> AIM OF THE EXERCISE: Please extend the loan-data feature engineering notebook, continuing from its last line of code.

> SELECTED TEXT:
In [1]:
import pandas as pd
import numpy as np

import gc
from tqdm import tqdm

In [2]:
TRAIN_DATA_PATH = "train_data/"
TEST_DATA_PATH = "test_data/"

TRAIN_TARGET_PATH = "train_target.csv"

TRAIN_FE_PATH = 'train_data_fe/'
TEST_FE_PATH = 'test_data_fe/'

In [3]:
def feature_engineering(data: pd.DataFrame) -> pd.DataFrame:
    """
    Function transforms features to OHE and counts number of ones in each new column
    
    param data: pd.DataFrame to transform
    return: pd.DataFrame - transformed data

    """
    ### custom features ###
    
    # difference between planned number of days from the loan opening date to the closing date and fact
    data['pre_term_diff'] = data['pre_pterm'] - data['pre_fterm']
    # flag whether loan is closed earlier or later than planned
    data['is_closed_earlier_term'] = data['pre_term_diff'].apply(lambda x: 1 if x > 0 else 0)
    data['is_closed_later_term'] = data['pre_term_diff'].apply(lambda x: 1 if x < 0 else 0)
    
    ### ohe ###
    
    # dataframe feature names
    feauture_columns = data.columns.values[2:]
    # get dummies
    dummies = pd.get_dummies(data[feauture_columns], columns=feauture_columns)
    # concat dummies with id and rn columns
    ohe_features = pd.concat([data.iloc[:, :2], dummies], axis=1)
    # count how many times client has 1 in each column
    data_fe = ohe_features.groupby("id")[dummies.columns.values].sum()
    # count amount of credits of each client
    count_rn = data.groupby('id')['rn'].max()
    # concat amount of credits to the rest of data
    data_fe = pd.concat([data_fe, count_rn], axis=1)
    
    
    return data_fe

In [5]:
# TRAIN FE

for num in tqdm(range(12)):
    # read the data
    train = pd.read_parquet(TRAIN_DATA_PATH + f'train_data_{num}.pq')
    # transform the data
    train_fe = feature_engineering(train)
    # save the data
    train_fe.to_csv(TRAIN_FE_PATH + f"train_fe_{num}")
    
    del train, train_fe

 92%|█████████▏| 11/12 [25:25<02:18, 138.71s/it]


MemoryError: Unable to allocate 8.18 GiB for an array with shape (2450630, 448) and data type float64

WE DO NOT HAVE ENOUGH MEMORY FOR 11TH PART LET'S CHECK ITS & TEST'S SHAPE 

In [4]:
# read the data
train_11 = pd.read_parquet(TRAIN_DATA_PATH + f'train_data_11.pq')
test_0 = pd.read_parquet(TEST_DATA_PATH + f'test_data_0.pq')

> DATA EXCERPT:
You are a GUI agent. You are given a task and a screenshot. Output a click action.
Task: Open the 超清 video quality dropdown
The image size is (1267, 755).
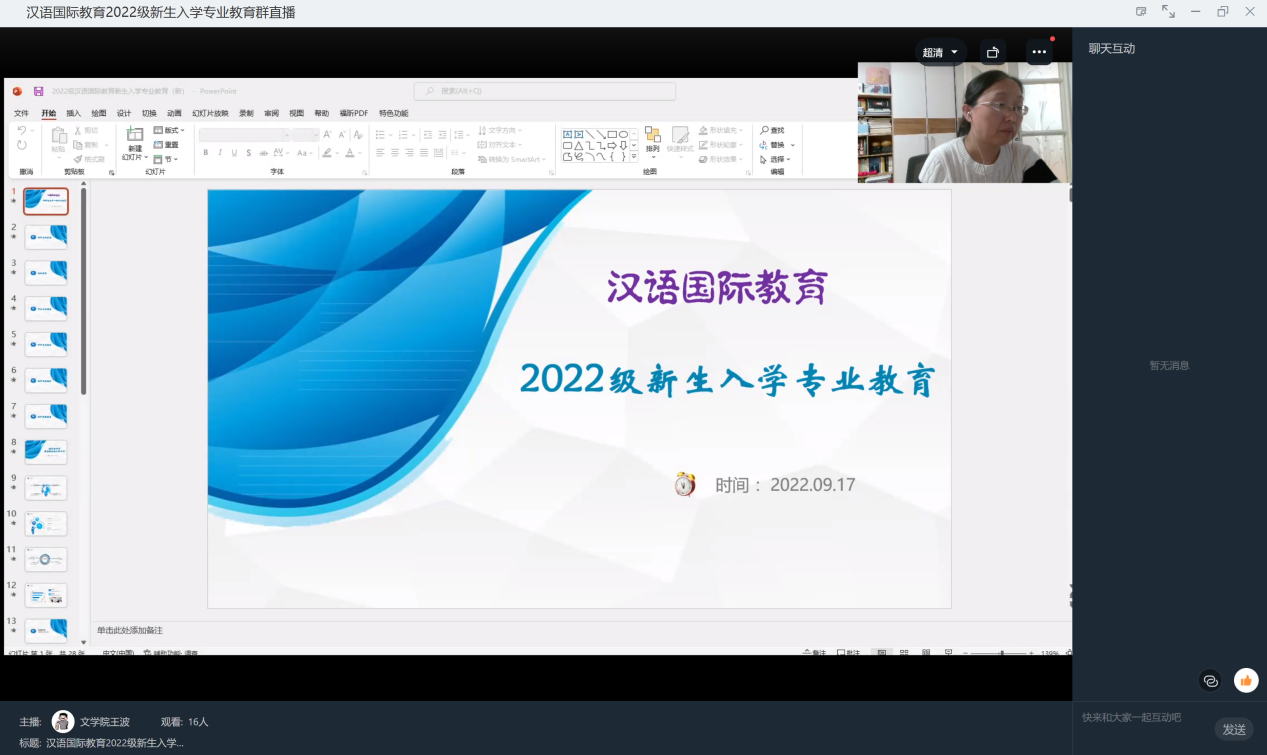[940, 52]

> THE OUTPUT:
test_1 = pd.read_parquet(TEST_DATA_PATH + f'test_data_1.pq')

# shape of data
train_11.shape, test_0.shape, test_1.shape

((2450630, 61), (2389773, 61), (2334828, 61))

WE SEE THAT BOTH OF 3 DATAFRAMES HAVE SIMILAR SHAPE

SPLIT THEM ALL TO 2 PARTS

In [5]:
def split_data(data: pd.DataFrame) -> tuple:
    """
    Split the data to 2 parts
    
    param: data - pd.DataFrame of data to split
    
    """
    # middle index of data
    middle_idx = np.round(len(data) / 2)
    # id of the middle index of data
    middle_idx_id = data.loc[middle_idx, 'id']
    # splt data by id
    data_1 = data[data['id'] <= middle_idx_id]
    data_2 = data[data['id'] > middle_idx_id]
    
    return data_1, data_2

In [6]:
# TRAIN

train_11_0, train_11_1 = split_data(train_11)
train_11_0.shape, train_11_1.shape

((1225324, 61), (1225306, 61))

In [7]:
# TEST

test_0_0, test_0_1 = split_data(test_0)
test_1_0, test_1_1 = split_data(test_1)

test_0_0.shape, test_0_1.shape, test_1_0.shape, test_1_1.shape

((1194889, 61), (1194884, 61), (1167428, 61), (1167400, 61))

FINISH THE FEATURE ENGINEERING

In [8]:
# transform the data
train_11_0_fe = feature_engineering(train_11_0)
train_11_1_fe = feature_engineering(train_11_1)
test_0_0_fe = feature_engineering(test_0_0)
test_0_1_fe = feature_engineering(test_0_1)
test_1_0_fe = feature_engineering(test_1_0)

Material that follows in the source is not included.